“We won’t make it good overnight, we will make it better every day”

A seminar considering children’s and young people’s experience of serious mental illness up to the age of 25 has been held at the Media Resource Centre, Llandrindod Wells.

The aim of the seminar, which was hosted by the Welsh mental health charity Hafal, was to take a fresh approach to a complex subject by listening to first-hand accounts from individuals who have experienced serious mental illness in childhood, adolescence and early adulthood, and by hearing from those involved in planning and delivering their care and support.

Issues raised on the day included: how to involve young people in the design of services; how to ensure that the stories of young people are heard; how to help vulnerable young people at university; how to make services work more effectively together and how to best promote counselling in schools.

Summing up the event Hafal Chief Executive Bill Walden-Jones said: “Hafal’s view is that in the short to medium term we have to be realistic; there won’t be significant new money available in the next 3-5 years so we have to be pragmatic and clear on the expectations we have on campaigning for better services on the one hand, and the kind of services that could be developed.
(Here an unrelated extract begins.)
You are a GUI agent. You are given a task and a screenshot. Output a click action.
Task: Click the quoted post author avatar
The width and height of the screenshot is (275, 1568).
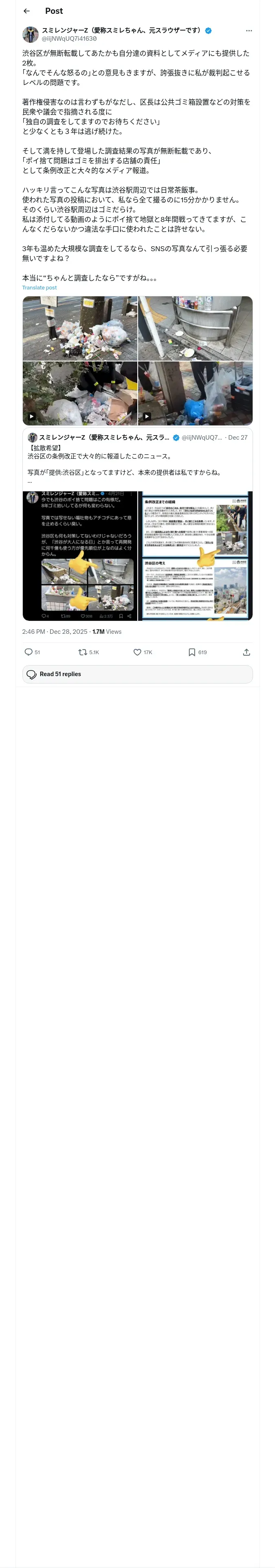[x=32, y=438]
“The priority must remain that swift and effective services are offered to those people who have reached the point where they experience serious mental illness. In the short-term Hafal’s view is that there isn’t room in the present state of resources for large scale radical reform of services. However we will certainly be looking for very high standards to be set for mainstream services. In the longer term we’ve learnt from today that there might be merit in looking at the way services are structured and positioned.”

Hafal will produce an action plan report based on the information gathered at yesterday’s event. Similar reports produced on housing and criminal justice by Hafal have had a significant impact on influencing policy and the commissioning of services. The information received yesterday will also strongly influence Hafal’s Big Lottery-funded young people’s information hub which is currently being developed.

Concluding the event Hafal Chair Elin Jones thanked everyone for their “invaluable contributions” and said: “I hope that you will take from today a sense of working holistically, of learning from each other and of learning to trust working together as a whole principle. This is how we do things at Hafal: we get together, share ideas and move on together. We won’t make it good overnight, we will make it better every day.”